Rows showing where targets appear
_ _ _ _

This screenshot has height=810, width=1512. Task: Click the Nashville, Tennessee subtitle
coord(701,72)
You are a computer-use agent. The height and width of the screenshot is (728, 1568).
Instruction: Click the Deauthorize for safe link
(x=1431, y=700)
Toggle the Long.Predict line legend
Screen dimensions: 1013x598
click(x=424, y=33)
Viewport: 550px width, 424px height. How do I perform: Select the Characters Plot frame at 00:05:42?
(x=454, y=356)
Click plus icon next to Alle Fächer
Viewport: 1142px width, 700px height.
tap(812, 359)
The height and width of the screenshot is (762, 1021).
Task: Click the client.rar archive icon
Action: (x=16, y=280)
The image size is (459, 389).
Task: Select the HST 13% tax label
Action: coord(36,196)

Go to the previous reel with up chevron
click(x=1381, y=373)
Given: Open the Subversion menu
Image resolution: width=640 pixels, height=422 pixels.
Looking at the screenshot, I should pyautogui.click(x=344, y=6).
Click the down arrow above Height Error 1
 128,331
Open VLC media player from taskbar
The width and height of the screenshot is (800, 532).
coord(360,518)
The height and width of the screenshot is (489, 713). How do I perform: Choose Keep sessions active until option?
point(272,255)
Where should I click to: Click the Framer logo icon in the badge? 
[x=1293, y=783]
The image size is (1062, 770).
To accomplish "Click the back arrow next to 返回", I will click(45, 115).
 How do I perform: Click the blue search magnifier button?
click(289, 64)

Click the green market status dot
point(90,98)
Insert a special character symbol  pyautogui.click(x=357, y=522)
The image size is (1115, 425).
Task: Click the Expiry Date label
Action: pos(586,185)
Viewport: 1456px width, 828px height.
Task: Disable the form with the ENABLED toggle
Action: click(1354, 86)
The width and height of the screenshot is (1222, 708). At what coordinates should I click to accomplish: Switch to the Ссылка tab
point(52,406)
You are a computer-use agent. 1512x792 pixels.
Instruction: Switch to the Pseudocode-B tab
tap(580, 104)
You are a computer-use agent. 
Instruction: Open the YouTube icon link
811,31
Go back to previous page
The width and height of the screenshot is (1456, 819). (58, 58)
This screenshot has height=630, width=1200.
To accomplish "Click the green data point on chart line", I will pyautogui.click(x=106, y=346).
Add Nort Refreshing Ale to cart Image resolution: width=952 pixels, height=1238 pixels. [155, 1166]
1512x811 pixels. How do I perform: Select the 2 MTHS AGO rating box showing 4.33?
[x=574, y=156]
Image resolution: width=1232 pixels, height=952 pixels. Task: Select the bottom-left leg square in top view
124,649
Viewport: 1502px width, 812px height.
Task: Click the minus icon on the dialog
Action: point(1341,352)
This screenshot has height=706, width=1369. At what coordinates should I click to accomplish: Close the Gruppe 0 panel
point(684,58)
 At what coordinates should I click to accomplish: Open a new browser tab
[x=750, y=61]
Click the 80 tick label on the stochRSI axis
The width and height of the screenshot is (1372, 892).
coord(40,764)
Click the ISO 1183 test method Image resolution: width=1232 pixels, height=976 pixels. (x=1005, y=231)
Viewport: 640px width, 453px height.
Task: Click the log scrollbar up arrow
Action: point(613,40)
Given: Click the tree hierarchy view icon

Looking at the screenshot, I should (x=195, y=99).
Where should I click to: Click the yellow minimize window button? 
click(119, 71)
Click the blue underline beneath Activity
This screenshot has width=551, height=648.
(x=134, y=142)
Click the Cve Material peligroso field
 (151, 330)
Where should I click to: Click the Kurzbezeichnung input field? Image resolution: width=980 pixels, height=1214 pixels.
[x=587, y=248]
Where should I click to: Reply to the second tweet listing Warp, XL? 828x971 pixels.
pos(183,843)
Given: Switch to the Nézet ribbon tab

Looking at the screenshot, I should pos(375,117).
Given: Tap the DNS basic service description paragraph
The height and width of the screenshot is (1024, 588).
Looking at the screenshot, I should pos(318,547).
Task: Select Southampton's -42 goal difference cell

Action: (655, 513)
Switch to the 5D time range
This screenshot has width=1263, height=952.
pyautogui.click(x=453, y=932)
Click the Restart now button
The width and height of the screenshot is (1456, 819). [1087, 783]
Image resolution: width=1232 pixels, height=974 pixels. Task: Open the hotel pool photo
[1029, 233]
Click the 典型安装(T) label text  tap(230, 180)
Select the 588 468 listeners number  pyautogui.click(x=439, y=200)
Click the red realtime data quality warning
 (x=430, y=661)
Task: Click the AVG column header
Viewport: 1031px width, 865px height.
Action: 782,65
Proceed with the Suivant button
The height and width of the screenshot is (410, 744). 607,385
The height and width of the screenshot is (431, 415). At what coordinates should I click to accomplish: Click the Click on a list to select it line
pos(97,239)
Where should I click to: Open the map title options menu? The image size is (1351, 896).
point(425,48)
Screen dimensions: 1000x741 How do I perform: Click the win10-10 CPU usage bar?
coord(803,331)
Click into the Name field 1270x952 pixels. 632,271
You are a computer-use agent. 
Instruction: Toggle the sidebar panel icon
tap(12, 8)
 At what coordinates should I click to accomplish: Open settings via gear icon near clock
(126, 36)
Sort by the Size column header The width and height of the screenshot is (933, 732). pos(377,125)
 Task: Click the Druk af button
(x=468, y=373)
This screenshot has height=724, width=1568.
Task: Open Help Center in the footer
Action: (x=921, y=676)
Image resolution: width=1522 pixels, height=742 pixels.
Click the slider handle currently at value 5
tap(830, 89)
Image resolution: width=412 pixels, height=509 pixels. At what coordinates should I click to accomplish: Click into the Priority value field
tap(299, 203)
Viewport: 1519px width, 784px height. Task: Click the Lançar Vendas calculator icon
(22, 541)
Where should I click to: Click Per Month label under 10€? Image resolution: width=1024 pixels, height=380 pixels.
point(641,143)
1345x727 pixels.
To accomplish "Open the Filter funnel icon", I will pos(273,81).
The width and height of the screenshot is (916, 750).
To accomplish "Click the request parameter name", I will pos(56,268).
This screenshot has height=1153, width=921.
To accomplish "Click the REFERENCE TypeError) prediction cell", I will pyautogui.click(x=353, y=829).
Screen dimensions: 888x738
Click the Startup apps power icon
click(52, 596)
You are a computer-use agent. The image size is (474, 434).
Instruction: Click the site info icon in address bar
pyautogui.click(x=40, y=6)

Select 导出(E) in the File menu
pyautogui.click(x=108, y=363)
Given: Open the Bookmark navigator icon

_ _ _ _

Retype the data from its first line through the line containing "tap(580, 104)", inclusive.

§ Output for this exercise:
This screenshot has height=810, width=1512. Task: Click the Nashville, Tennessee subtitle
coord(701,72)
You are a computer-use agent. The height and width of the screenshot is (728, 1568).
Instruction: Click the Deauthorize for safe link
(x=1431, y=700)
Toggle the Long.Predict line legend
Screen dimensions: 1013x598
click(x=424, y=33)
Viewport: 550px width, 424px height. How do I perform: Select the Characters Plot frame at 00:05:42?
(x=454, y=356)
Click plus icon next to Alle Fächer
Viewport: 1142px width, 700px height.
tap(812, 359)
The height and width of the screenshot is (762, 1021).
Task: Click the client.rar archive icon
Action: (x=16, y=280)
The image size is (459, 389).
Task: Select the HST 13% tax label
Action: coord(36,196)

Go to the previous reel with up chevron
click(x=1381, y=373)
Given: Open the Subversion menu
Image resolution: width=640 pixels, height=422 pixels.
Looking at the screenshot, I should pyautogui.click(x=344, y=6).
Click the down arrow above Height Error 1
 128,331
Open VLC media player from taskbar
The width and height of the screenshot is (800, 532).
coord(360,518)
The height and width of the screenshot is (489, 713). How do I perform: Choose Keep sessions active until option?
point(272,255)
Where should I click to: Click the Framer logo icon in the badge? 
[x=1293, y=783]
The image size is (1062, 770).
To accomplish "Click the back arrow next to 返回", I will click(45, 115).
 How do I perform: Click the blue search magnifier button?
click(289, 64)

Click the green market status dot
point(90,98)
Insert a special character symbol  pyautogui.click(x=357, y=522)
The image size is (1115, 425).
Task: Click the Expiry Date label
Action: pos(586,185)
Viewport: 1456px width, 828px height.
Task: Disable the form with the ENABLED toggle
Action: click(1354, 86)
The width and height of the screenshot is (1222, 708). At what coordinates should I click to accomplish: Switch to the Ссылка tab
point(52,406)
You are a computer-use agent. 1512x792 pixels.
Instruction: Switch to the Pseudocode-B tab
tap(580, 104)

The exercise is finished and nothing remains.